A witness observed the airplane taxi from the pilot's hangar to the runway without conducting an engine run-up. Shortly after takeoff, the engine lost power. Witnesses reported that the airplane cleared utility lines and then pitched nose down, impacting terrain in a nose low attitude. The passenger stated that she didn't think that the private pilot performed an engine run-up prior to takeoff. She added that after the engine lost power, the pilot reached down to the lower section of the center column area and turned something. The fuel selector valve is located on the bottom of the center control column and is operated by manually rotating the selector valve handle to one of the four positions; OFF, LEFT, BOTH, and RIGHT. The fuel selector valve was found in the left fuel tank position. Fuel was found in the fuel line immediately upstream of the boost pump, however, no fuel was found between the gascolator and the boost pump. The airplane had been
modified by STC for a Continental IO-550 engine; part of the installation involved installing a 1-quart capacity header tank between the selector and fuel control unit. The engine was operated on a test stand and no anomalies were noted that would have prevented its operation. One of the witnesses was also an acquaintance of the pilot and reported that the pilot was in the habit of turning the fuel selector to the off position when the he hangared his aircraft. This was due to instances in the past in which fuel had leaked on his hangar floor when the fuel selector had not been turned off. He added that the pilot experienced a loss of engine power while taxiing in the past due to the fuel selector being in the off position. The Preflight Inspection, Before Starting Engine, and Before Takeoff checklists instruct the pilot to place the fuel selector valve in the on or both position. Toxicological tests on the pilot were positive for paroxetine, and
verapamil. Paroxetine is a prescription antidepressant drug and verapamil is a prescription medication for high blood pressure. The paroxetine is not approved by the FAA for use during flight; however current medical literature shows the drug does not appear to have adverse performance effects when taken in therapeutic dosages. The subtle effects of higher than normal doses have not been systematically investigated, though symptoms of over dosages have been reported to include sedation and dizziness. The pilot did not report the use of the aforementioned medications on his last application for an airman medical certificate.

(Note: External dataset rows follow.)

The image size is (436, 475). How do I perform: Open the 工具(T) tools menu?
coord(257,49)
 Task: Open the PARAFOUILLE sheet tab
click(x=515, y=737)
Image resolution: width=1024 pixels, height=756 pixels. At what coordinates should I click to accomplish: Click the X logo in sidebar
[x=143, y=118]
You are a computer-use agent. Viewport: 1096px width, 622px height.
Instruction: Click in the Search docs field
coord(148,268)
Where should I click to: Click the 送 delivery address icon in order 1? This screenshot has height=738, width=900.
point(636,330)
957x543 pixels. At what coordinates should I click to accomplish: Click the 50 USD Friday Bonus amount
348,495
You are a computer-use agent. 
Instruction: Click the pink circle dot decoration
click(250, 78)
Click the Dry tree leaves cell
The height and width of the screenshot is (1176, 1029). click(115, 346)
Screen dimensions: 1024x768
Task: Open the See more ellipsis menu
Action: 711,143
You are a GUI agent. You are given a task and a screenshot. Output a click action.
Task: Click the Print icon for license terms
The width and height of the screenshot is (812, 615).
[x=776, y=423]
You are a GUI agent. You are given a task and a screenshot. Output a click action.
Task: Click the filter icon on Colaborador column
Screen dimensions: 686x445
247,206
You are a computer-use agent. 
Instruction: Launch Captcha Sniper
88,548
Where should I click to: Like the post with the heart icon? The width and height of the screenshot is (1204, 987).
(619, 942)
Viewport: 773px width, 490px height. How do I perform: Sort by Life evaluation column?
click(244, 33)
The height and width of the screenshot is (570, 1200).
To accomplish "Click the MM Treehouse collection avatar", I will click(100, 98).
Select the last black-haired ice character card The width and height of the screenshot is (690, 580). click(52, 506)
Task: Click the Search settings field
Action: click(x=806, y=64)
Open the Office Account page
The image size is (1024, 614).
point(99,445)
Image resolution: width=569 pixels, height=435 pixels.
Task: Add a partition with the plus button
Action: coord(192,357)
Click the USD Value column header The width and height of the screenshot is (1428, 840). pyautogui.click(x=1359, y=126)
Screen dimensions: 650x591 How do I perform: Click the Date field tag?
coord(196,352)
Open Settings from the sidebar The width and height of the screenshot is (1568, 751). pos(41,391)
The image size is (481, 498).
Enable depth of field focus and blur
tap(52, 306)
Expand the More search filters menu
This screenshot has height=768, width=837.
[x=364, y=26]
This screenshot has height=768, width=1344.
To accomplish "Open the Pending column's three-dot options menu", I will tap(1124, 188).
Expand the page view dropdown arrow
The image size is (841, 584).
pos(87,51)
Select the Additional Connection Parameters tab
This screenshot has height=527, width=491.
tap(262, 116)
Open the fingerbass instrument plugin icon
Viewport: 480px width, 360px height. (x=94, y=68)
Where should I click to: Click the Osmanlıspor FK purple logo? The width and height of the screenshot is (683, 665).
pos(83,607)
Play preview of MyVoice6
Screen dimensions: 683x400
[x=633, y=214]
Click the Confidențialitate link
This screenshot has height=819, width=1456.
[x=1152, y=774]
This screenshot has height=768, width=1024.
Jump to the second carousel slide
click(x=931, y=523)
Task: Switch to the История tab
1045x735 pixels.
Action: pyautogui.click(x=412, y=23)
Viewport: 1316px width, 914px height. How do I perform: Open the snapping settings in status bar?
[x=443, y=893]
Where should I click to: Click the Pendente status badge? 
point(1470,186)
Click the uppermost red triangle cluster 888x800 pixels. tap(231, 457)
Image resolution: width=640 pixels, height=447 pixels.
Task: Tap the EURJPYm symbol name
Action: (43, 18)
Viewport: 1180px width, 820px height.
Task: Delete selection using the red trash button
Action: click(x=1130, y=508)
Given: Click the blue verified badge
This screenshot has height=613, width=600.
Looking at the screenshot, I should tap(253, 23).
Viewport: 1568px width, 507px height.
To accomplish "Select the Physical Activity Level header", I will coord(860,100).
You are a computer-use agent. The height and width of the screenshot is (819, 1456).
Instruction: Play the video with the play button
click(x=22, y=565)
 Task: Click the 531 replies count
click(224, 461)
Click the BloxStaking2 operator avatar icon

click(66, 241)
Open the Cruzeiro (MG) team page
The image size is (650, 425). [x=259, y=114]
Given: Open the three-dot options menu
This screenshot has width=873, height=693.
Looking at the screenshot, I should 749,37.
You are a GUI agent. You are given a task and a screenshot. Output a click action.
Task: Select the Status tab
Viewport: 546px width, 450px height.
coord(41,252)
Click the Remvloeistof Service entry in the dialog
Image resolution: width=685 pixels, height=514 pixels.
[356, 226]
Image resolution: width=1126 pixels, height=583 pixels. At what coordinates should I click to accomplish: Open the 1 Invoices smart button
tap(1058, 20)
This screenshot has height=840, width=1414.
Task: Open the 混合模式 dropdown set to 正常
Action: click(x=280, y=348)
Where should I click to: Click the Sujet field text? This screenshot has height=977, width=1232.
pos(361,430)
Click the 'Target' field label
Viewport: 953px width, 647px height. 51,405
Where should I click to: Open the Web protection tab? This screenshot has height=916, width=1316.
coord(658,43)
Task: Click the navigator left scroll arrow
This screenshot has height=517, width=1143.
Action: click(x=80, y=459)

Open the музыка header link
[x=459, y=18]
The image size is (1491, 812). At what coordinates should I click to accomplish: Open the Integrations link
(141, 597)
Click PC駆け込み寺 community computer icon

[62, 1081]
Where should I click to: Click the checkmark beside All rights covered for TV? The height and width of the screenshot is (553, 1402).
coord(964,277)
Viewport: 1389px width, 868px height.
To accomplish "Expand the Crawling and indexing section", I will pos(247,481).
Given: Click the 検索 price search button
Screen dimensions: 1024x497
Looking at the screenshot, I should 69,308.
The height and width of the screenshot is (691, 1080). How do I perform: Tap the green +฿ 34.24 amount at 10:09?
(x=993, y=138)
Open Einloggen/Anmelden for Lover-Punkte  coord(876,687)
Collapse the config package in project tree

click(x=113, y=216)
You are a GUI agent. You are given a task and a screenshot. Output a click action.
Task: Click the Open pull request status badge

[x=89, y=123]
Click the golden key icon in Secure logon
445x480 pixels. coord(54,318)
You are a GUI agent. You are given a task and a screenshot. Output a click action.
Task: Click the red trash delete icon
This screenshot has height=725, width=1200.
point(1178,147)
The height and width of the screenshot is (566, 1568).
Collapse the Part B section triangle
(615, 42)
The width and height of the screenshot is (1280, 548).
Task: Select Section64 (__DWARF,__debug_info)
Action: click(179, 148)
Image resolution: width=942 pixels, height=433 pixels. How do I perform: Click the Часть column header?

The National Transportation Safety Board determines the probable cause(s) of this accident as follows:

the loss of engine power resulting from fuel starvation due to the pilot's inadequate pre-flight inspection, inadequate performance of the pre-takeoff checklist, and failure to ensure that the fuel selector was properly positioned prior to takeoff. Also causal was the pilot's failure to maintain an adequate airspeed while attempting to clear a power line during the ensuing forced landing, which resulted in an inadvertent stall.